▸ Activity
All lines from the one that contains "The width and height of the screenshot is (1280, 768)." to the end of the data must be retyped exactly. Pictures are not retyped.

####

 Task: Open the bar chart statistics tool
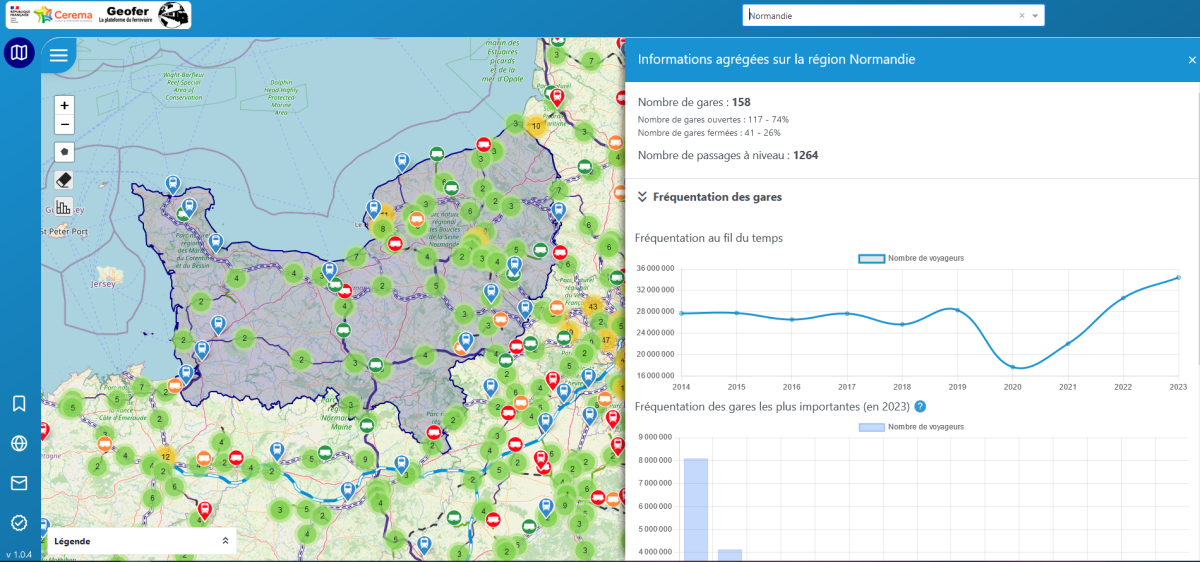tap(65, 207)
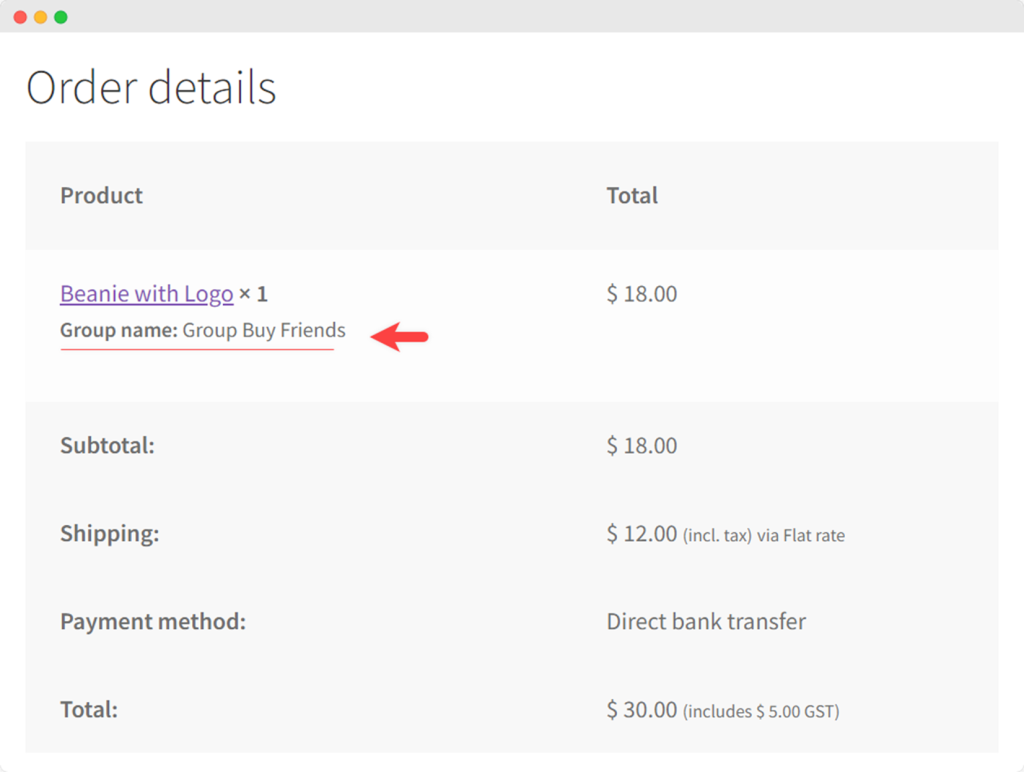Click the $ 12.00 shipping amount
Screen dimensions: 1024x772
(641, 534)
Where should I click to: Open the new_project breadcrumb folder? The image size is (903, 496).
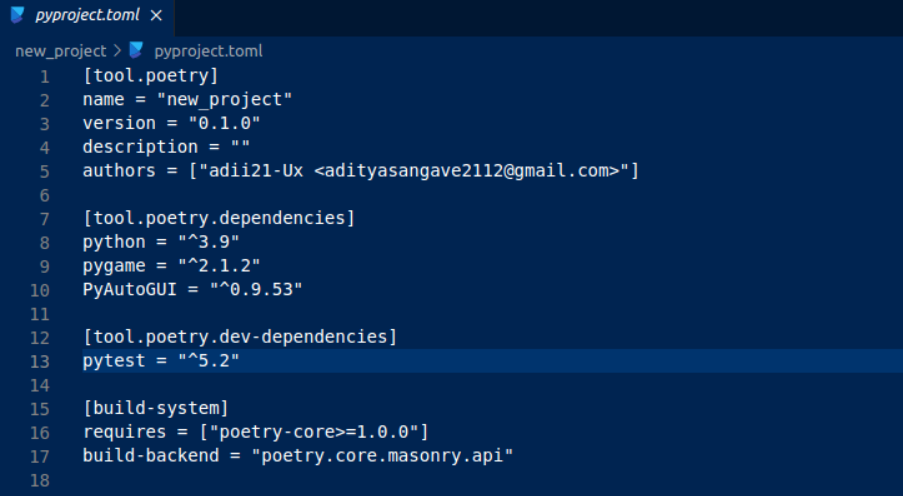(x=60, y=51)
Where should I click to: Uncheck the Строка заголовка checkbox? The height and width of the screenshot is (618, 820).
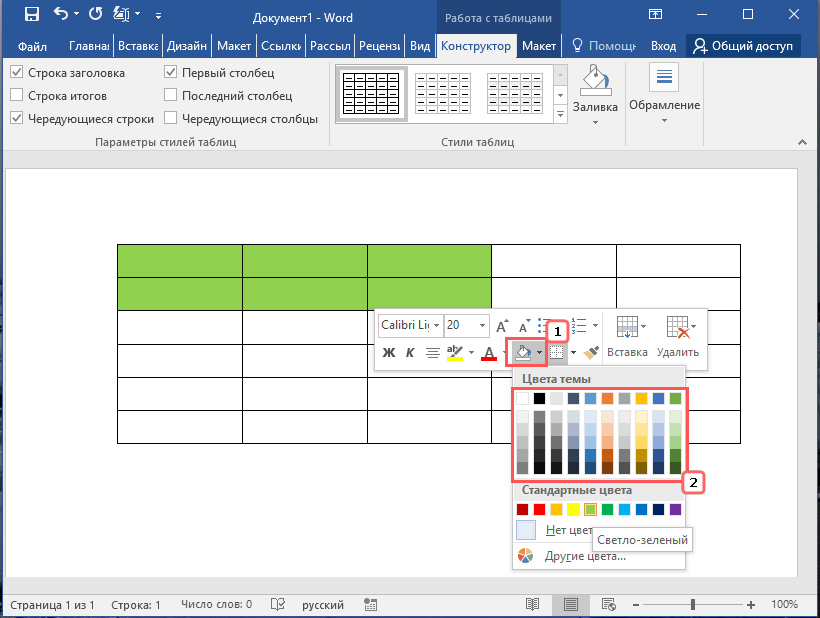click(x=17, y=73)
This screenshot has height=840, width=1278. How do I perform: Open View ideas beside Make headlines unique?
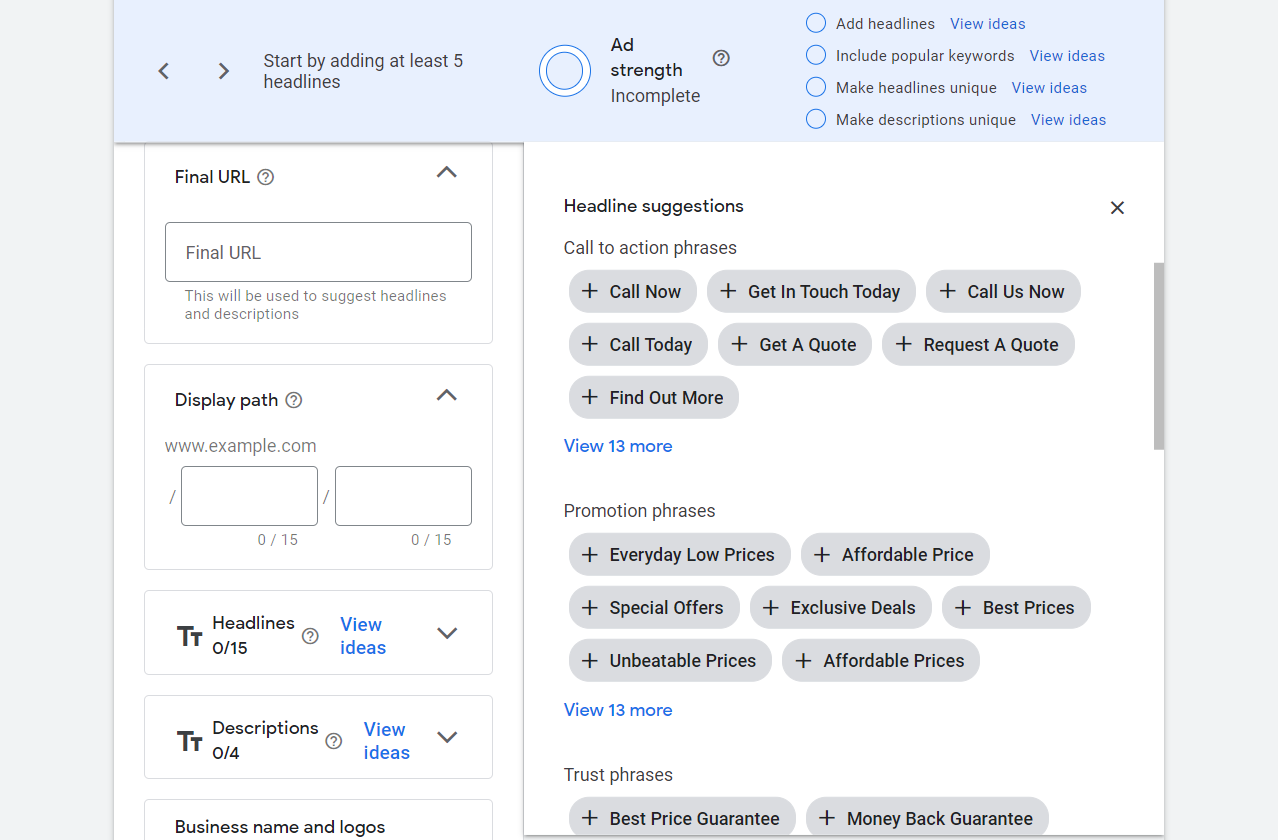click(1048, 87)
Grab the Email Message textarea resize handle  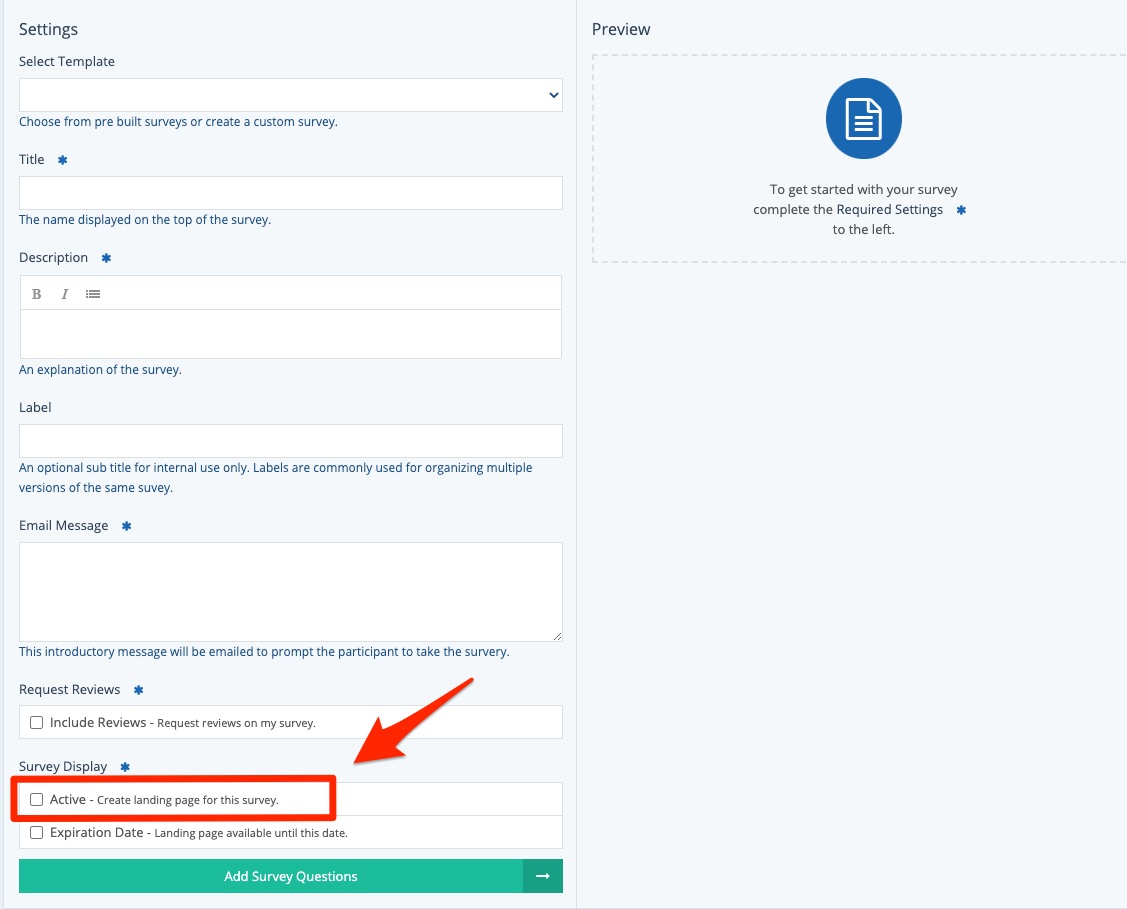[557, 636]
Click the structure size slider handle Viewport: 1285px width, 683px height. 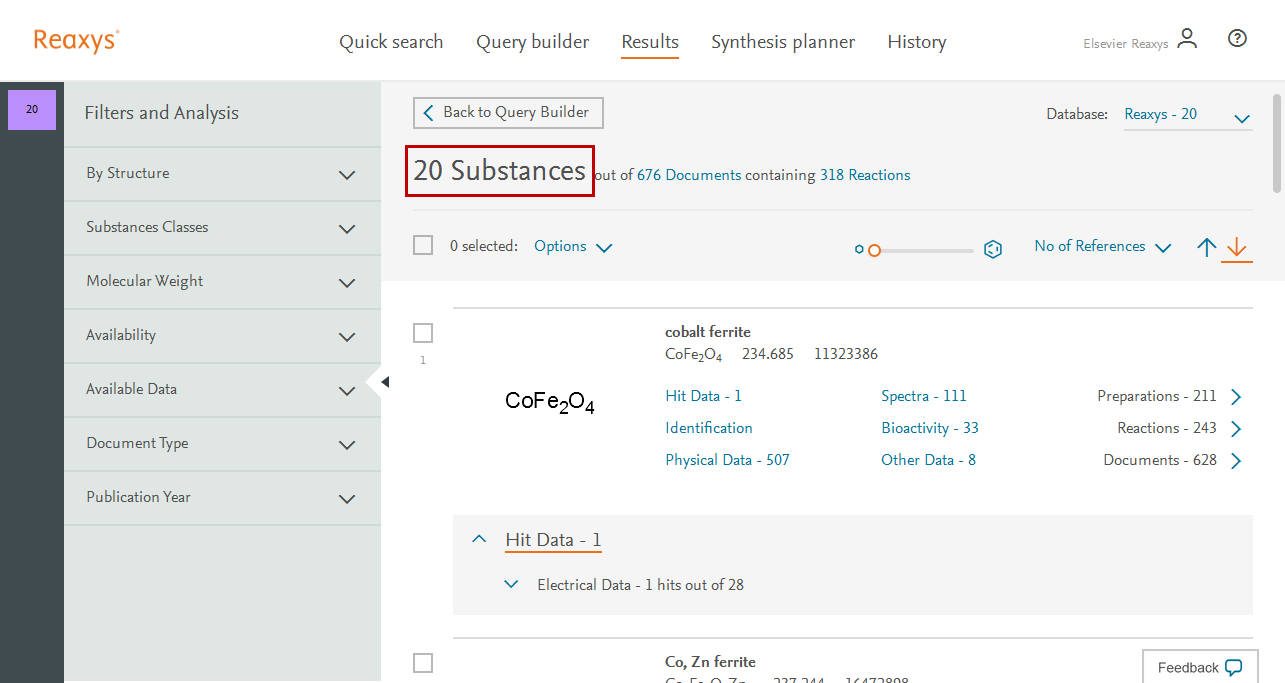click(874, 250)
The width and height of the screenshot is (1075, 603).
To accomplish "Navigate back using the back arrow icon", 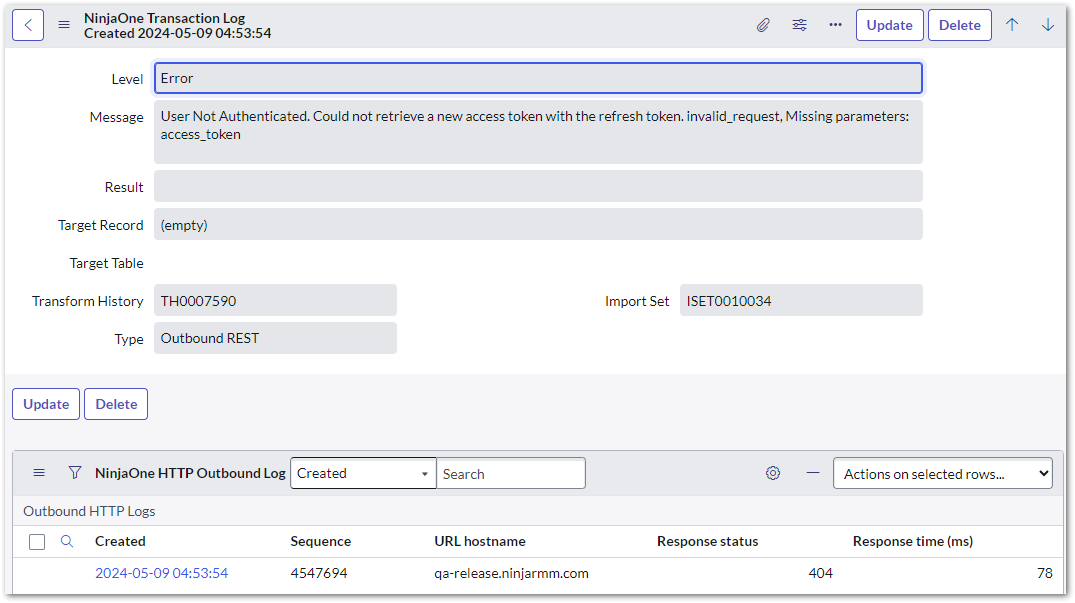I will coord(27,24).
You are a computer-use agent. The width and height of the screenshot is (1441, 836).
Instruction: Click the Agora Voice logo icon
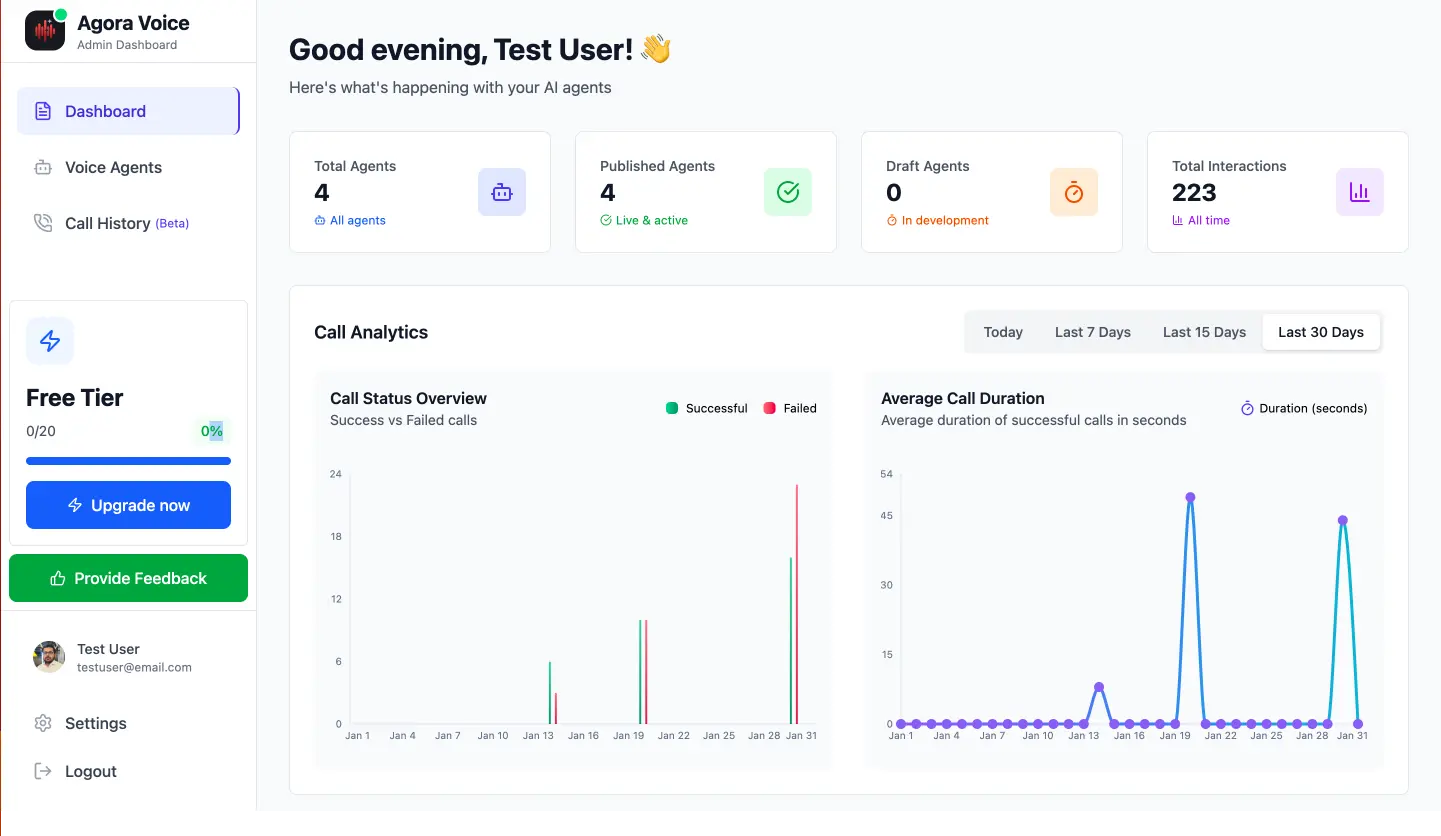[x=45, y=31]
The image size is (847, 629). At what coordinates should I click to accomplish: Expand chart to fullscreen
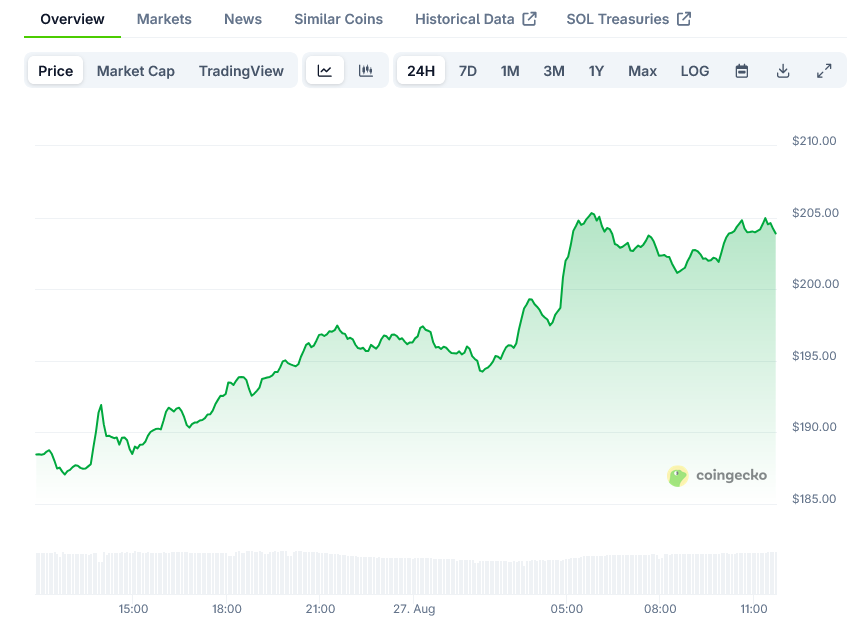tap(824, 71)
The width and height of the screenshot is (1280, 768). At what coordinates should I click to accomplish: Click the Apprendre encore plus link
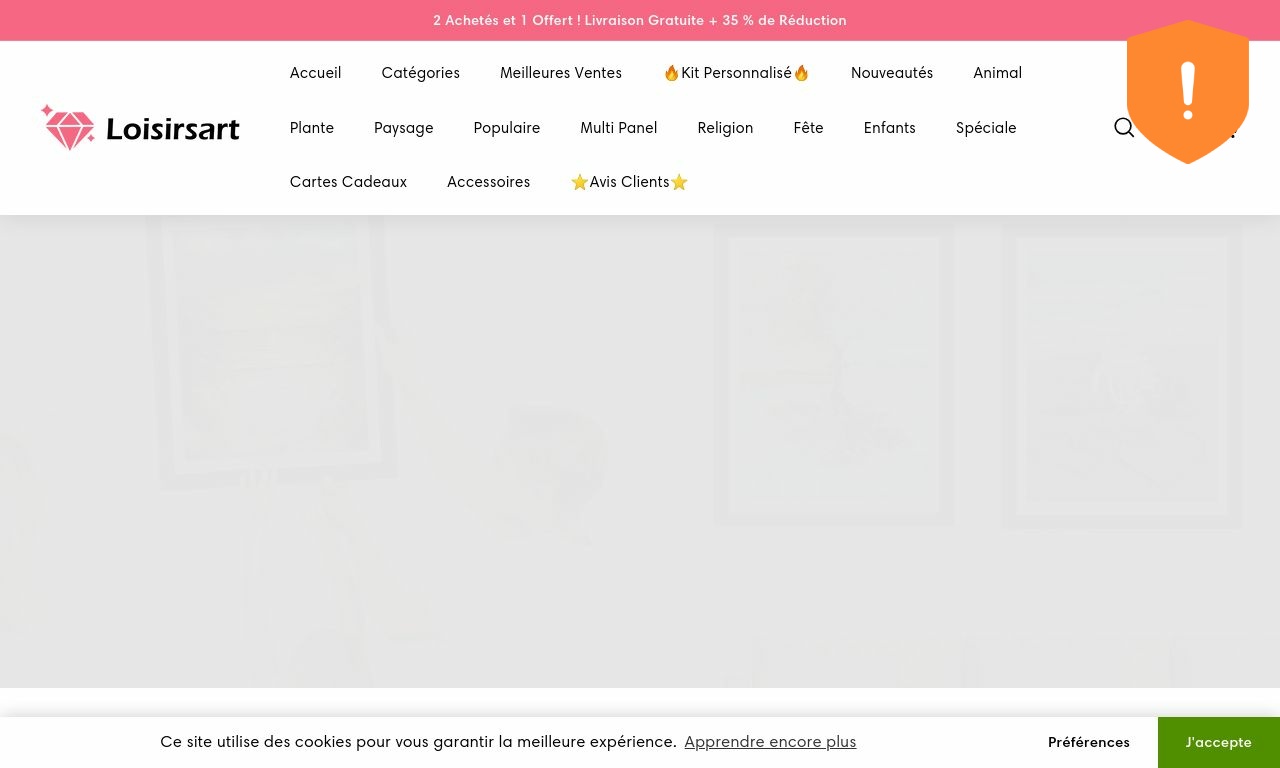click(770, 742)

####

▸ Answer to the problem
The width and height of the screenshot is (1280, 768). At what coordinates should I click to accomplish: Click the Apprendre encore plus link
click(770, 742)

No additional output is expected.